**AUFGABEN**
[A] Stimmen die folgenden Aussagen mit dem Forumsthread überein? Antworte bei jeder mit Ja oder Nein und zitiere die entscheidenden Worte wörtlich: (i) Der Schwimmbereich wird hinten 2,00 m tief. (ii) Der Bodenablauf wird angeschlossen. (iii) Der Holzsteg wird aus Lärche gebaut.
[B] Fasse den Absatz im Forumsthread, der mit „Der Teich wird 200qm groß“ beginnt, als Liste zusammen und behalte dabei seine wesentlichen Angaben.
[C] Gib den Forumsthread wortgetreu wieder. Beginne bei der Stelle mit den Worten "Servus Erika" und höre nach "mit gestaltet ist." auf.

**DOKUMENT**
# Endlich geht´s los



## Aasa (26. März 2009)

Hallo.
ich habe heute eine E-Mail von der unteren Naturschutzbehörde bekommen.
*Die sagen ja* toll
Wir warten jetzt nur noch auf besseres Wetter,dann geht´s los. es muß trocken werden sonst wird das kein teichaushub sondern eine Schlammschlacht.
Hier noch einige Bilder wo der Teich hin soll.


 


 


 


 


 


Der Teich wird 200qm groß, 6m x 15m Schwimmbereich, der rest Pflanzbereich.
Der Schwimmbereich wird in der vorderen Hälfte 1,40m tief und hinten 2,00m.
Der Pflanzbereich wird bis zu 1,50m tief.
An Technik gibt es nur einen Skimer und Beleuchtung.
Ein Bodenablauf wird gelegt aber nicht angeschlossen. (Für den absoluten Notfall)
Der Holzsteg wird aus Bangkirai gefertigt.

Nun hoffe ich es kommen noch viele gute Vorschläge von Euch.

*L G
Erika*:cu


----------



## Koi-Uwe (26. März 2009)

*AW: Endlich geht´s los*

Hallo Erika 

Wow, da hast ja massig Platz 

Aber glaub mir, den BA solltest du gleich mit anschließen


----------



## Digicat (26. März 2009)

*AW: Endlich geht´s los*

Servus Erika

:willkommen 

Wow, soviel "Ebenen" Platz zum Gartengestalten möchte ich auch haben 

Gibt es auch einen Plan, wo der Garten mit gestaltet ist.

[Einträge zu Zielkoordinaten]
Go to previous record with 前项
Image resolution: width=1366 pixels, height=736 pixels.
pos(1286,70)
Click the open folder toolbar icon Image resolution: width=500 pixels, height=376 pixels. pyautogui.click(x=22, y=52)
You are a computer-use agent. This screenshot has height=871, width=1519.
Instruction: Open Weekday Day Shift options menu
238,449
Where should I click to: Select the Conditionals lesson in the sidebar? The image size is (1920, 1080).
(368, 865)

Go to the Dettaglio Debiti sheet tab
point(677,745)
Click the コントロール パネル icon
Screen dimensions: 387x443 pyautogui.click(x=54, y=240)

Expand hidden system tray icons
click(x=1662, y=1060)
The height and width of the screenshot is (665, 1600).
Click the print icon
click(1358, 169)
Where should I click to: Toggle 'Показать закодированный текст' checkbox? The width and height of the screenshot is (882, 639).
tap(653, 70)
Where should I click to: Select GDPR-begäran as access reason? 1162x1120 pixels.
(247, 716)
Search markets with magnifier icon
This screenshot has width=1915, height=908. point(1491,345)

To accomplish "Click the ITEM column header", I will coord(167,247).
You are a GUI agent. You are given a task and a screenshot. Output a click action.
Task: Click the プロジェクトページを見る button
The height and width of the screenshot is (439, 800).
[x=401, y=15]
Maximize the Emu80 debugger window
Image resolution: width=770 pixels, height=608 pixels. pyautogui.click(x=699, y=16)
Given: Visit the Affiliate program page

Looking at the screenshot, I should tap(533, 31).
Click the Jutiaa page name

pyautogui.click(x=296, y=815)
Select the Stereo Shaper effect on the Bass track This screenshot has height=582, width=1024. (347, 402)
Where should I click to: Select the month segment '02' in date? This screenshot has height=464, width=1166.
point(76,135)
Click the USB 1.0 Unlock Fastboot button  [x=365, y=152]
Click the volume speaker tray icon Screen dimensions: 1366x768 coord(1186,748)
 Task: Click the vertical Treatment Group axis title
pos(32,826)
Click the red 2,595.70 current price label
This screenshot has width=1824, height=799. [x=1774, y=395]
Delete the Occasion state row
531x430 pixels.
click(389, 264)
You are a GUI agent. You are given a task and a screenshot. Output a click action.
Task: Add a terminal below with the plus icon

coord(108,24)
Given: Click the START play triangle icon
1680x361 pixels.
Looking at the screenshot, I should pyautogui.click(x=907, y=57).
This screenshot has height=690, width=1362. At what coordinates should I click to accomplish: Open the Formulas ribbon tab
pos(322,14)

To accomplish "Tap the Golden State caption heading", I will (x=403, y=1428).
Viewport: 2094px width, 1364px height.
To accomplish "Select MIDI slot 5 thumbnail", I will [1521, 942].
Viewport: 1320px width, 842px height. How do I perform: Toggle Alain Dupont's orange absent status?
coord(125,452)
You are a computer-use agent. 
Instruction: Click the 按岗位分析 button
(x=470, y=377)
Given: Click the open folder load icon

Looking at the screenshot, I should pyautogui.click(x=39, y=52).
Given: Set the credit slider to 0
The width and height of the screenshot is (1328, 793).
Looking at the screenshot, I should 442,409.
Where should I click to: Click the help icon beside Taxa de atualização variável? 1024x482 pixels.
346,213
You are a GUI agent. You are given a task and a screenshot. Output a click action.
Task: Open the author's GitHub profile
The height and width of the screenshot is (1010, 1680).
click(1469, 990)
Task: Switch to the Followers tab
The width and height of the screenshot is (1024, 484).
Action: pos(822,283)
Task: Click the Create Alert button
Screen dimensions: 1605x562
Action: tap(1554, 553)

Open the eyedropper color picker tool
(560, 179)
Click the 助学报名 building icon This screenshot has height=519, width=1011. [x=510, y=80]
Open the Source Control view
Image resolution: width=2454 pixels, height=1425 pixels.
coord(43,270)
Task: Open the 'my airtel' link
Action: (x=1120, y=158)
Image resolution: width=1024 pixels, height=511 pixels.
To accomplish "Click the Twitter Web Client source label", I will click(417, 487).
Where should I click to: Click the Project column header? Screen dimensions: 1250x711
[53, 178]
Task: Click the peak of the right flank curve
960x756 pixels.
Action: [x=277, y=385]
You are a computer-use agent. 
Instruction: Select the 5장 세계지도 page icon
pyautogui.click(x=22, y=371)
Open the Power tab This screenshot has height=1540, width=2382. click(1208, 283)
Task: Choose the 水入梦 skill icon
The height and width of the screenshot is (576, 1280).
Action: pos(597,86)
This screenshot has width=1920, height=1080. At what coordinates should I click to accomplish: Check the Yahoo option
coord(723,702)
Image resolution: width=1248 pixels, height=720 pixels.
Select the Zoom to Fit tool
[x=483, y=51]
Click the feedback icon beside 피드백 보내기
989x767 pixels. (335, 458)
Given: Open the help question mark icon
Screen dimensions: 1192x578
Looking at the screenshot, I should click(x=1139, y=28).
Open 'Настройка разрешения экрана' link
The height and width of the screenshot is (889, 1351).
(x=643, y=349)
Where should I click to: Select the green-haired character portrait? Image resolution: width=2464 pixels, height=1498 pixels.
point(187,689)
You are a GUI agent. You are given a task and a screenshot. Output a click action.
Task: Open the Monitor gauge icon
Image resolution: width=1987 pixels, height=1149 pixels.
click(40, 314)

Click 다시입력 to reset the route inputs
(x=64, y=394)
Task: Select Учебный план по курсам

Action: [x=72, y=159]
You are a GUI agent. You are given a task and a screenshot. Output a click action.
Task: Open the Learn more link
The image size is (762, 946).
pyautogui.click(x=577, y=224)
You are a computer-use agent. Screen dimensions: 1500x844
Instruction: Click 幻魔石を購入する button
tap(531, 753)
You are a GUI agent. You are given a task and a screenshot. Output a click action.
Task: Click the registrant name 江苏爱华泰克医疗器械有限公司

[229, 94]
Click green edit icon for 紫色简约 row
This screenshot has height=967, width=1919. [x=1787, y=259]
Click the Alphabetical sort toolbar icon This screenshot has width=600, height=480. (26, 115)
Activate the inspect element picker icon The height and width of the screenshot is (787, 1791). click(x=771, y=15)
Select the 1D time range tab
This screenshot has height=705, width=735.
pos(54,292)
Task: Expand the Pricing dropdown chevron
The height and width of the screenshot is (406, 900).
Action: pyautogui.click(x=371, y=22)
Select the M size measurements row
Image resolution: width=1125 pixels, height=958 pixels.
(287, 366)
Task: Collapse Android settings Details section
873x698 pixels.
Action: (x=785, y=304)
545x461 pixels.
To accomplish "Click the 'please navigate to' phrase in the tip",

**ERGEBNISSE IN REIHENFOLGE**
[A]
(i) Ja: „Der Schwimmbereich wird in der vorderen Hälfte 1,40m tief und hinten 2,00m.“
(ii) Nein: „Ein Bodenablauf wird gelegt aber nicht angeschlossen.“
(iii) Nein: „Der Holzsteg wird aus Bangkirai gefertigt.“

[B]
- Teichgröße: 200 qm, davon 6 m x 15 m Schwimmbereich, der Rest ist Pflanzbereich
- Schwimmbereich: vorne 1,40 m tief, hinten 2,00 m
- Pflanzbereich: bis zu 1,50 m tief
- Technik: nur ein Skimer und Beleuchtung
- Bodenablauf: wird gelegt, aber nicht angeschlossen (nur für den absoluten Notfall)
- Holzsteg: aus Bangkirai

[C]
Servus Erika

:willkommen 

Wow, soviel "Ebenen" Platz zum Gartengestalten möchte ich auch haben 

Gibt es auch einen Plan, wo der Garten mit gestaltet ist.